Is it supposed to raise the community’s moral fiber by actually changing the content of the let-us-stipulate-immoral movie?

Or is it supposed to raise the community’s moral fiber by making sure that someone who might not be interested in ZACK AND MIRI MAKE A PORNO would go to ZACK AND MIRI and thereby see the let-us-stipulate-immoral movie that they would have avoided otherwise?

I would be for censorship if censors just weren’t so [deleted] stupid.

October 31, 2008 Posted by | Business, Kevin Smith, Mark Caro, Risque films | Leave a comment

Depressing news

Orson Welles once said (I can’t find the exact quote very quickly) that anybody who writes or talks about movies without writing or talking about money is a fool. Never has it been more obvious to me than what has happened to a couple of great movies that will probably never see a commercial release in the US because their distributor has financially collapsed.

Tartan Films shuttered its US video division last month and a few days ago it went into receivership itself.
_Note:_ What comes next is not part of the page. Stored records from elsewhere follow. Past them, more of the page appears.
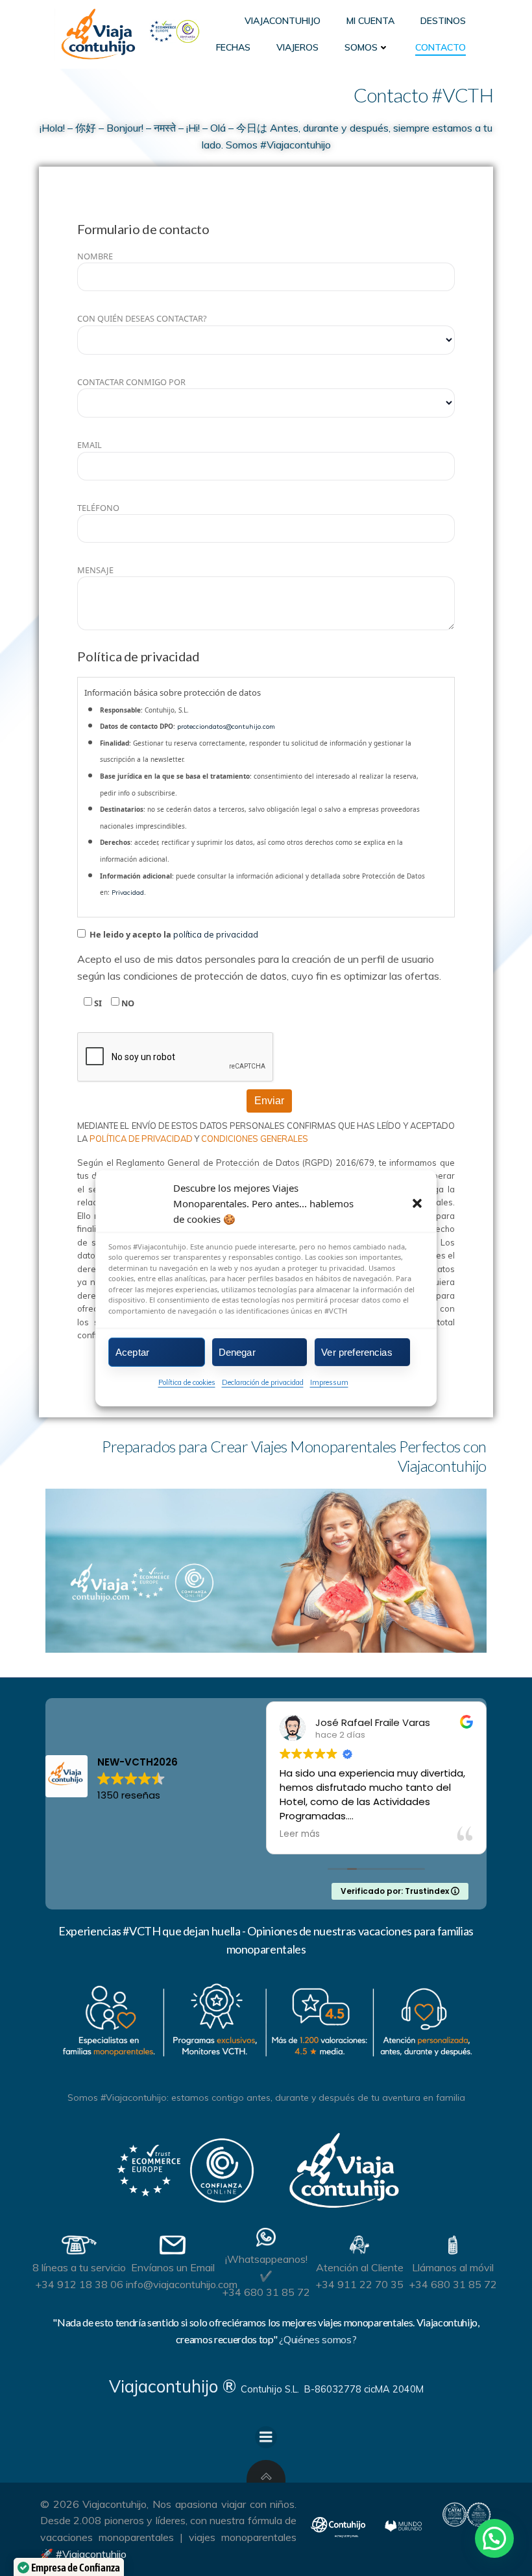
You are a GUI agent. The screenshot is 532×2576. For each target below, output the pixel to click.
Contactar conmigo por (131, 382)
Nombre (95, 256)
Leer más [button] (483, 1834)
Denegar (237, 1351)
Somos (361, 47)
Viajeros (297, 47)
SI (97, 1003)
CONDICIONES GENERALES (254, 1138)
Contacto (440, 47)
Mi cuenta (370, 21)
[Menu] (266, 2437)
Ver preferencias (356, 1351)
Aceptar (132, 1351)
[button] (417, 1202)
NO (126, 1003)
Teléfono (98, 508)
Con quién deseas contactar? (142, 318)
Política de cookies (186, 1382)
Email (89, 445)
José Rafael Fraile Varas (324, 1722)
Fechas (233, 47)
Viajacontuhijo (282, 21)
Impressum (329, 1382)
My interests have been the artistry and morality of the movies; the business of them not at all. But two of the films that Tartan had the rights to distribute were Carlos Reygadas’s SILENT LIGHT and Roy Andersson’s YOU THE LIVING.

I saw both films, and great ones they are, for the second time at FilmFestDC. SILENT LIGHT got even better and was upgraded to “10”; YOU THE LIVING not so much, but easily stayed a “9.” Both would be cinches for my year-end Top 10; neither are now on it because there is now essentially no chance that either will see the inside of a non-festival American theater. They will probably both go straight to video some time around 2010. That’s cruel to any great movie, but doubly cruel for these two, both of which create whole (very different) worlds and so need the sense of envelopment that being in a theater produces. In fact, SILENT LIGHT’s famous opening shot absolutely depends on being surrounded by the theater’s darkness. I am not a film-only purist and have often butted heads with them, but is any film ever NEEDED to be seen in a theater, it’s SILENT LIGHT. And now it won’t be.
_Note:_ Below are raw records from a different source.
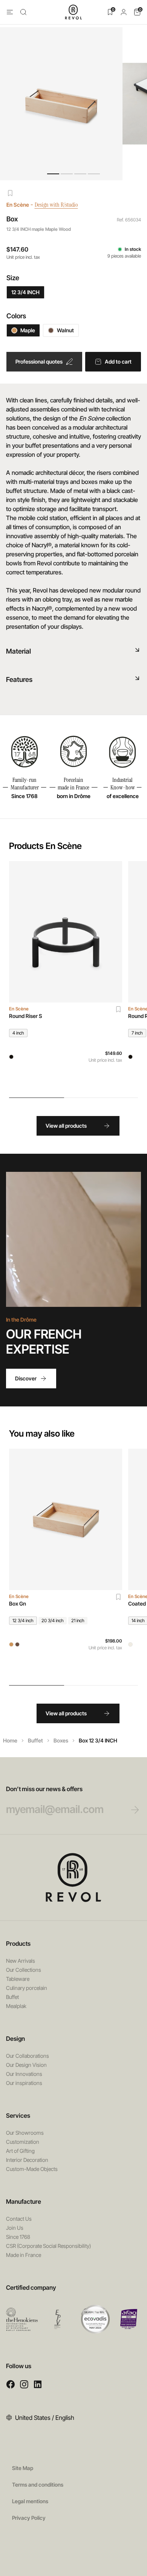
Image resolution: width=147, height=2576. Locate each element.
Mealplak (16, 2006)
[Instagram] (24, 2384)
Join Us (14, 2227)
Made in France (23, 2255)
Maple (27, 330)
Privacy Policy (29, 2518)
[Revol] (73, 1877)
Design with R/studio (56, 205)
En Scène (17, 204)
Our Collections (23, 1970)
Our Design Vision (26, 2065)
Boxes (61, 1740)
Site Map (22, 2468)
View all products (66, 1125)
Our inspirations (24, 2083)
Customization (22, 2141)
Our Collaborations (27, 2056)
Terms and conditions (37, 2484)
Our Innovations (24, 2074)
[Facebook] (10, 2384)
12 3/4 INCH (25, 292)
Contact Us (19, 2218)
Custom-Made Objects (32, 2169)
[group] (65, 974)
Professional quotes (39, 361)
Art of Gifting (20, 2151)
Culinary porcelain (26, 1988)
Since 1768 (18, 2237)
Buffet (35, 1740)
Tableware (17, 1979)
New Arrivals (20, 1960)
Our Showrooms (25, 2132)
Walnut (65, 330)
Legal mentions (30, 2501)
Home (10, 1740)
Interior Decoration (27, 2160)
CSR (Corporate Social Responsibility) (48, 2246)
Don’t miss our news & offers (44, 1789)
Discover (26, 1378)
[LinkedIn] (37, 2384)
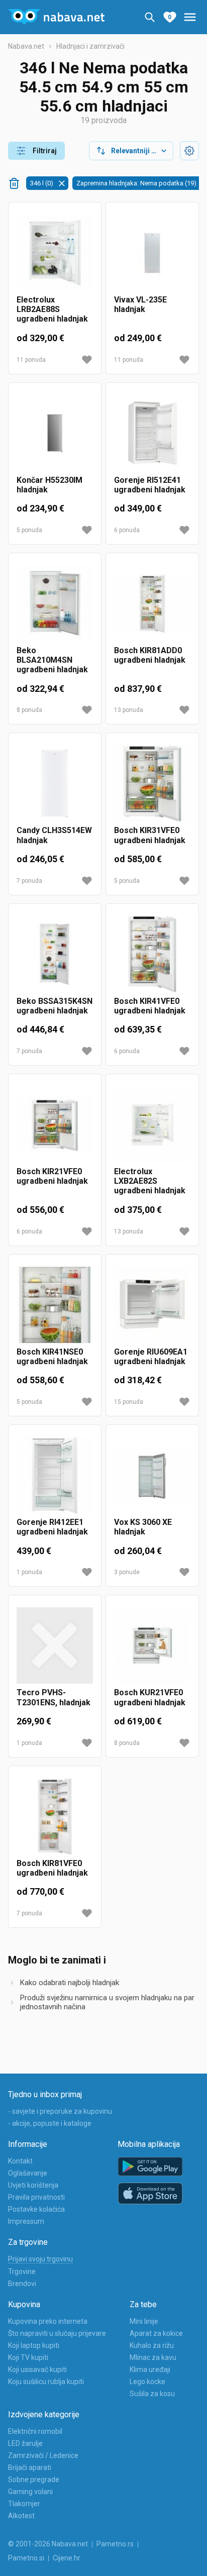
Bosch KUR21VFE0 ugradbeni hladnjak (149, 1697)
Sitting in my draft folder now is a 80-percent-done lengthy appreciation of SILENT LIGHT that I worked on shortly after seeing it for the second time, at FilmFestDC this spring. And it’s been sitting there because I can’t find the wherewithal to convince myself that anything I have to say can be relevant to a film that can never be seen. And so finish it haunted by the knowledge that I am a fool.